The question is posed that if only baptized believers can receive the "gift of the Holy Spirit" (Acts 2:38), then how does one account for the fact that Cornelius (and those with him) received the "gift" of the Holy Spirit before baptism (Acts 10:44-48). Ordinarily, according to Acts 2:38, reception of the "gift of the Holy Spirit" occurred after one was baptized in the baptism of the Great Commission. The time and place of the reception of the "gift of the Holy Spirit" was not simultaneous to one's baptism, but came afterward through the imposition of apostolic hands and prayer (Acts 8:14-17). When the apostle Paul traveled to Ephesus, he intended to impart the "gift of the Holy Spirit" (miraculous power) to 12 disciples there. However, when he inquired whether they had received the Holy Spirit yet, they were not aware of the Holy Spirit. Since the "gift of the Holy Spirit" was announced in conjunction with the teaching of the Great Commission baptism, Paul inquired into what baptism they had been baptized if they were not aware of the Holy Spirit. Because they had been baptized into the baptism of John the Baptist when that particular baptism was no longer valid, having been replaced with the Great Commission baptism, Paul baptized them in the baptism Peter preached in Acts 2:38. Then, Paul imparted to these disciples the "gift of the Holy Spirit" or the ability to perform miracles (Acts 19:1-7).
However, the exception to the ordinary procedure in the first century to receive the "gift of the Holy Spirit" or miraculous power by non-apostles occurred at the home of Cornelius. Acts 10-11 detail how that the apostle Peter reluctantly went to a Gentile's home and preached the Gospel to him and those with him before baptizing them. However, it was not until Cornelius and those assembled with him received the "gift of the Holy Spirit" (Acts 10:45; 11:17) that Peter was compelled to baptize those Gentiles. Chapter Eleven chronicles how that the apostle Peter was called on the carpet or criticized for taking the Gospel to Gentiles and baptizing them. It was that God gave those Gentiles the "gift of the Holy Spirit" that compelled those Jewish Christians to reluctantly accept the fact that God determined to include Gentiles in the Gospel. Acts 10-11 make it abundantly clear that the reason for the exception to the rule for reception of the "gift of the Holy Spirit" in the first century was to compel biased Jewish Christians to accept God's purpose to save the Gentiles, too.

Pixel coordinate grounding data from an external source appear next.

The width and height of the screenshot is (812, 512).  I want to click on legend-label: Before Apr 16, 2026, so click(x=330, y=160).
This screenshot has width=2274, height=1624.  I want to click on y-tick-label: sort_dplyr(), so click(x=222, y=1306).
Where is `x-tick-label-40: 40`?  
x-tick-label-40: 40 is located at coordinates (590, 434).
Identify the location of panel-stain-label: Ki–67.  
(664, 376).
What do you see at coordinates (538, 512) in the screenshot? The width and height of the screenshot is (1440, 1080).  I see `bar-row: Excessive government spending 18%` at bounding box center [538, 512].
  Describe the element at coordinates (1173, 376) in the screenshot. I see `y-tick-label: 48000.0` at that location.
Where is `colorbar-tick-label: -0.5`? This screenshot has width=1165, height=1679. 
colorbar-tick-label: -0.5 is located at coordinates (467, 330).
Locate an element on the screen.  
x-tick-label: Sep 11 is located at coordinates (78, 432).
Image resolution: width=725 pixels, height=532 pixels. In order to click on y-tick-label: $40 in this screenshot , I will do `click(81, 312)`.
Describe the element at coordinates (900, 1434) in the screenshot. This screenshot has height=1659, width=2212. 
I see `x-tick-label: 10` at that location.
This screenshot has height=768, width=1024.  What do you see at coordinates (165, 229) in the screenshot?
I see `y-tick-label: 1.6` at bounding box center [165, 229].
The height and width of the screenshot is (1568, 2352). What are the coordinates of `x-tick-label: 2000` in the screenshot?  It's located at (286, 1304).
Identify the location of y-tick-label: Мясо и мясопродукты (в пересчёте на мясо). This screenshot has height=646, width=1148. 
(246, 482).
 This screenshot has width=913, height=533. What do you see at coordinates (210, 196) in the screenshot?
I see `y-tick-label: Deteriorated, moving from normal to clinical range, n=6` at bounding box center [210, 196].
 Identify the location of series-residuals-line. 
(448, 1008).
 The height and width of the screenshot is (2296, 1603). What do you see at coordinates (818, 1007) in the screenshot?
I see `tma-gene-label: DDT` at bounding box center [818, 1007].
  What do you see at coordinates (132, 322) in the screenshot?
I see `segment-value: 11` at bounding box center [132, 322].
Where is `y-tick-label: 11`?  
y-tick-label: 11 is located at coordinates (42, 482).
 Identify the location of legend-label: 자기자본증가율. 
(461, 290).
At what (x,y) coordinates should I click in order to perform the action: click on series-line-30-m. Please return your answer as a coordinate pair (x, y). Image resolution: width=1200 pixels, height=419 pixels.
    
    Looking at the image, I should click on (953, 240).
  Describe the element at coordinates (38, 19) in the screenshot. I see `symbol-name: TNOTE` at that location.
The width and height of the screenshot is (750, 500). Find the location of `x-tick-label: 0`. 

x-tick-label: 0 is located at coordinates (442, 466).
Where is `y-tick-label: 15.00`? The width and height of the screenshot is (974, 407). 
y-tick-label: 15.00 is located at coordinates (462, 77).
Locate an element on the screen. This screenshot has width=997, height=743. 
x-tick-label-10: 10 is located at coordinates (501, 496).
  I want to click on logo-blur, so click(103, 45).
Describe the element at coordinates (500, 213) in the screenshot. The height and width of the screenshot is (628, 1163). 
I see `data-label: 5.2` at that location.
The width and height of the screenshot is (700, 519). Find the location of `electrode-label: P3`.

Since miracles were slated to end when they accomplished the purpose for which they were given by God (Mark 16:20; 1 Corinthians 13:8-13; Ephesians 4:11-14), and since miracles have accomplished that purpose (Hebrews 2:3-4; John 20:30-31) by providing the completed Word of God (Bible), miracles are no longer needed and have ceased. The ordinary way for the "gift of the Holy Spirit" to be received was through imposition of apostolic hands and prayer, but since the apostles are dead, that cannot happen. Only the apostles were the recipients of the baptism of the Holy Spirit, for only to them was it promised (John 14-16; Acts 1:8), and only they received the baptism of the Holy Spirit (Acts 1:26-2:4, 7, 14). Therefore, no one today should expect to receive the baptism of the Holy Spirit. The exception to the way in which the "gift of the Holy Spirit" was received is not applicable beyond the admission of Gentiles to the church of God. Therefore, no one should expect to receive the "gift of the Holy Spirit" directly from heaven.